* _Activity_:
Everything from the first line of the material below through the line containing "You are a computer-use agent. 851x625 pixels." must be retyped exactly, and nothing past it.

* _Data excerpts_:
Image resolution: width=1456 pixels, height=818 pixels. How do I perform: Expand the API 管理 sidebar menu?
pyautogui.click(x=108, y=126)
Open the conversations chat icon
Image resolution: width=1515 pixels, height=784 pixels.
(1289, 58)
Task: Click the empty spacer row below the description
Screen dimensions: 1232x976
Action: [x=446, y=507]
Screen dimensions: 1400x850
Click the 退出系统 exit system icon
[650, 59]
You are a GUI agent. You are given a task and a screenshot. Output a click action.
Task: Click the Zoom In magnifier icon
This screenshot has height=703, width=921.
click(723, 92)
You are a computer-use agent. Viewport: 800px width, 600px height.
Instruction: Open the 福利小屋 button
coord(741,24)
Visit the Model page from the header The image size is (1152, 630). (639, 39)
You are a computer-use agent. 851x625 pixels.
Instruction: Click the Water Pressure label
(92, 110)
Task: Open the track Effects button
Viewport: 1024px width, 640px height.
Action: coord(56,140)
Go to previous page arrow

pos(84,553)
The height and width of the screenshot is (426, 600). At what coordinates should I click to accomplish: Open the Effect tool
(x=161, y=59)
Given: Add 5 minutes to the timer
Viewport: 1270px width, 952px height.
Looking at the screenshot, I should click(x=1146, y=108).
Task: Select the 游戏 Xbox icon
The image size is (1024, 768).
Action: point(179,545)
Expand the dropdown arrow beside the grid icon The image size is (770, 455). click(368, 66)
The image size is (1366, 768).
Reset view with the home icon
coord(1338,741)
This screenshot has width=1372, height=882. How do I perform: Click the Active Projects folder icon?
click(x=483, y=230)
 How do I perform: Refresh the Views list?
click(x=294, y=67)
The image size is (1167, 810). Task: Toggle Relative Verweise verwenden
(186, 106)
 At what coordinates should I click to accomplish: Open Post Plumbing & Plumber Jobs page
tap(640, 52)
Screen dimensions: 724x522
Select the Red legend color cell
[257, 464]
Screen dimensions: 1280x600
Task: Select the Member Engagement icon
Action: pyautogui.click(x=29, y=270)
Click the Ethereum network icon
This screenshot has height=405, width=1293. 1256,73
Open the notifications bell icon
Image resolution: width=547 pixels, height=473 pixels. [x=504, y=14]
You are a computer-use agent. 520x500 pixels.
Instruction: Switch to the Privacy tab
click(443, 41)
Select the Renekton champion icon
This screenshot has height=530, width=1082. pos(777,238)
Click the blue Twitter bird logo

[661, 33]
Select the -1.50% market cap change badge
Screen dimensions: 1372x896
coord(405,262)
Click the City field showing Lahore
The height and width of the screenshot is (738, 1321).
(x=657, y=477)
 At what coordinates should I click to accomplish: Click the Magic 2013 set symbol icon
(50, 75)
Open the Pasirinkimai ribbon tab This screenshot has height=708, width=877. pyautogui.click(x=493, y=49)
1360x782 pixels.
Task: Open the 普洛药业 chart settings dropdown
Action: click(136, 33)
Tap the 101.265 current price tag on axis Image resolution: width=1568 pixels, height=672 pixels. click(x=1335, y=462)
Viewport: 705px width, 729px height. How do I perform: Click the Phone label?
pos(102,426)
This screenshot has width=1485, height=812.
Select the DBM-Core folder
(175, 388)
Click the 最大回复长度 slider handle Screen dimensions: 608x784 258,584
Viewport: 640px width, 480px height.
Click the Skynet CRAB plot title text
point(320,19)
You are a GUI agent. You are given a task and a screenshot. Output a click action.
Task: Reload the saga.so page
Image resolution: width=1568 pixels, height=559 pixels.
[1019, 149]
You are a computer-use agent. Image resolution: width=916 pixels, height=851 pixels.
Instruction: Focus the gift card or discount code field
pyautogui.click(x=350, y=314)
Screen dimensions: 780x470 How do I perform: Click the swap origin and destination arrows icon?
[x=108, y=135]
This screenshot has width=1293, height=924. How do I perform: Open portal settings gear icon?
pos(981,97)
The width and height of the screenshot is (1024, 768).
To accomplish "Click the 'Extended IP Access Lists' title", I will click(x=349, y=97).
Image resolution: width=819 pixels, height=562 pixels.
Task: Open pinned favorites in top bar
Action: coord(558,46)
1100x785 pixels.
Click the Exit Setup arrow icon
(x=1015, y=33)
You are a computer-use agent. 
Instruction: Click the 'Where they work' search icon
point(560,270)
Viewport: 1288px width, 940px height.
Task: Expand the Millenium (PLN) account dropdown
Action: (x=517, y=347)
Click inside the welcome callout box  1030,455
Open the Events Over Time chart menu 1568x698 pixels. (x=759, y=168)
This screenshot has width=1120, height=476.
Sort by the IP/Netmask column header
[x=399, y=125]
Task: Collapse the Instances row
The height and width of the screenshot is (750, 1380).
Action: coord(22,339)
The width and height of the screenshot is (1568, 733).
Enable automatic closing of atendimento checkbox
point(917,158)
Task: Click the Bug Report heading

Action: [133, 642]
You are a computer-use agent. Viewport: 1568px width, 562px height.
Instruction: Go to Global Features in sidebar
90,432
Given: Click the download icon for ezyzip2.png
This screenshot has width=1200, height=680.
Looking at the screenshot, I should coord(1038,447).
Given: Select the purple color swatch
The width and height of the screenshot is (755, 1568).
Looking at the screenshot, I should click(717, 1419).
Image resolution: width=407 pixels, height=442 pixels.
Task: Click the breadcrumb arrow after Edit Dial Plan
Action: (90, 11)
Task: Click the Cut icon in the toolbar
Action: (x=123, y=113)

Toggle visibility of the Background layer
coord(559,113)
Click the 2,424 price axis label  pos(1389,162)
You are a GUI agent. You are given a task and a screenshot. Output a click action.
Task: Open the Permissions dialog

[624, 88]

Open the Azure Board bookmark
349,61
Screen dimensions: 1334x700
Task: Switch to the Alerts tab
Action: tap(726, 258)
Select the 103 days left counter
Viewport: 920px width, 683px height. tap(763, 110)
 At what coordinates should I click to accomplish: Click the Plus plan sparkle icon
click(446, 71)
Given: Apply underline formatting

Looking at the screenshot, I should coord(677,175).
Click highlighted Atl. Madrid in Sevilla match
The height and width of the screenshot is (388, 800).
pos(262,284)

* _Response area_:
Image resolution: width=1456 pixels, height=818 pixels. How do I perform: Expand the API 管理 sidebar menu?
pyautogui.click(x=108, y=126)
Open the conversations chat icon
Image resolution: width=1515 pixels, height=784 pixels.
(1289, 58)
Task: Click the empty spacer row below the description
Screen dimensions: 1232x976
Action: [x=446, y=507]
Screen dimensions: 1400x850
Click the 退出系统 exit system icon
[650, 59]
You are a GUI agent. You are given a task and a screenshot. Output a click action.
Task: Click the Zoom In magnifier icon
This screenshot has height=703, width=921.
click(723, 92)
You are a computer-use agent. Viewport: 800px width, 600px height.
Instruction: Open the 福利小屋 button
coord(741,24)
Visit the Model page from the header The image size is (1152, 630). (639, 39)
You are a computer-use agent. 851x625 pixels.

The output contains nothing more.